Le développement de filières bilingues dans l'enseignement local national peut être une réponse adaptée dans ce type de situation et je pense tout particulièrement aux filières labellisées FrancEducation qui garantissent la qualité de l'enseignement dispensé.
Je compte donc sur votre dynamisme pour encourager l'ouverture de ces filières. Il y a aujourd'hui une trentaine d'établissements labellisés FrancEducation. Nous souhaitons étendre ce réseau, qui a vocation à devenir un réseau mondial et à compléter le réseau homologué. Je ferai prochainement des propositions pour lever les freins au développement de cet instrument. C'est une priorité pour nous, pour vous.
Si les programmes FLAM ne constituent pas une alternative à un enseignement, leur place est essentielle dans le dispositif. Complémentaires, ils assurent le maintien d'un lien linguistique mais aussi culturel avec la France et la nation française pour des enfants scolarisés dans une langue étrangère. Portés par des associations locales, par des parents bénévoles, ils méritent toute votre attention, votre soutien, notamment dans l'expertise que vous pourrez leur apporter pour construire leur projet pédagogique.
État stratège, conseiller culturel stratège : notre offre éducative doit être adaptée à la demande locale.

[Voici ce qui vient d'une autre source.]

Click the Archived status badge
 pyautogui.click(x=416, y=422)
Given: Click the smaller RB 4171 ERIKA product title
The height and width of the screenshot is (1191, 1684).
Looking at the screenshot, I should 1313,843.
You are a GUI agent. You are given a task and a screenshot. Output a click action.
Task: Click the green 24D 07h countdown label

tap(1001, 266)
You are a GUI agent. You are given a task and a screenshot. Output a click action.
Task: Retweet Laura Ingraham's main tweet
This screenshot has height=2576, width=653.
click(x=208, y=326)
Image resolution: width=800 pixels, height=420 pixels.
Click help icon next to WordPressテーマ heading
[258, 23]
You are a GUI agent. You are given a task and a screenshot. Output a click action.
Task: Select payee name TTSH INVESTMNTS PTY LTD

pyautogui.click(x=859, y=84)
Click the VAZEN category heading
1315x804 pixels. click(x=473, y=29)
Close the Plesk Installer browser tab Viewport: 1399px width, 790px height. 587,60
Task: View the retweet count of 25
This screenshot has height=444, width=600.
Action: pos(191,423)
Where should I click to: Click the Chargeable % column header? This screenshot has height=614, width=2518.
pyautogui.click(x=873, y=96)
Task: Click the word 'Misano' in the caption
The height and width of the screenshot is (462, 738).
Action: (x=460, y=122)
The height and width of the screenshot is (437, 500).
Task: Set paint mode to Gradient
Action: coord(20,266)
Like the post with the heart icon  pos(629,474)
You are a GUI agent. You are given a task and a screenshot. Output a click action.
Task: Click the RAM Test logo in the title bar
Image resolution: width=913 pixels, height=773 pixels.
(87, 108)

La mise en cohérence de nos priorités stratégiques avec votre expertise locale permettra d'adapter nos moyens et notre offre aux objectifs que nous nous fixerons en nous assurant que nous répondons effectivement à un besoin.
Par délégation de l'ambassadeur, vous assurez localement la tutelle de l'État sur les établissements scolaires, en liaison étroite bien sûr avec l'AEFE ; vous êtes également responsable de la politique linguistique et de coopération éducative du poste.
Vous occupez donc une place centrale dans le panorama actuel de l'enseignement français à l'étranger, votre rôle est amené à se renforcer encore à l'avenir afin d'assurer une cohérence assumée dans l'usage d'une gamme d'outils à disposition.
Puisque nous sommes à Lille dont la vocation européenne n'est plus à démontrer, je voudrais faire ici le souhait d'un enseignement scolaire plus intégré en Europe, favorisant la mobilité intra-européenne et le passage d'un système éducatif à un autre.
Je terminerai par un souhait : que nos établissements français en Europe pourraient jouer un rôle de pionnier dans cette intégration, lançant des partenariats avec les établissements nationaux locaux, en particulier ceux qui proposent des filières bilingues francophones, comme autant de ponts entre les systèmes éducatifs européens, au bénéfice de nos jeunes et de leur avenir.